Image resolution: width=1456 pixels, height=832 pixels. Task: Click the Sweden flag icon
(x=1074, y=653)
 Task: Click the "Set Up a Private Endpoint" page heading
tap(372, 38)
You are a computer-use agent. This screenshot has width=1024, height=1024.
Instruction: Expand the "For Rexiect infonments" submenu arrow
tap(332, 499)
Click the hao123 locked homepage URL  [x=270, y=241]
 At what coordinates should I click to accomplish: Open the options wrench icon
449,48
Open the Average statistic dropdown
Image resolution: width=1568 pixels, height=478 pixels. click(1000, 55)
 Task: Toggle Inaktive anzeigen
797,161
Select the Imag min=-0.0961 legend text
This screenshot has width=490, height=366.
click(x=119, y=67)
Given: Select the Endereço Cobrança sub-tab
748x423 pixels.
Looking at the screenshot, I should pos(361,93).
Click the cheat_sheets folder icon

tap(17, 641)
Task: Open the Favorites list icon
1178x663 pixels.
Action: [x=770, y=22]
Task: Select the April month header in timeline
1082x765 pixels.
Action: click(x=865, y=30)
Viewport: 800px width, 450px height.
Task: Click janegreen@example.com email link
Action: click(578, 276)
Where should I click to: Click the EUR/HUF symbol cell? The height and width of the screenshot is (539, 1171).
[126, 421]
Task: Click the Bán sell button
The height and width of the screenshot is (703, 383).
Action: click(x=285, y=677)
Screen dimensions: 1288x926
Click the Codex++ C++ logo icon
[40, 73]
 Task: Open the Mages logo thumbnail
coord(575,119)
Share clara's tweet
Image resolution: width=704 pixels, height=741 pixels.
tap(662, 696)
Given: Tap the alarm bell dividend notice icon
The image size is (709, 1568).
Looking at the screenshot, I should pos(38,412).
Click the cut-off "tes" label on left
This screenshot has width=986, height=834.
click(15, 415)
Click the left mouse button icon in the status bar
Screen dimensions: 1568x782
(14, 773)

> Exercise: Copy out each line of the data where the string "Given" appears.

> Response area:
Given: Select the Endereço Cobrança sub-tab
Given: Tap the alarm bell dividend notice icon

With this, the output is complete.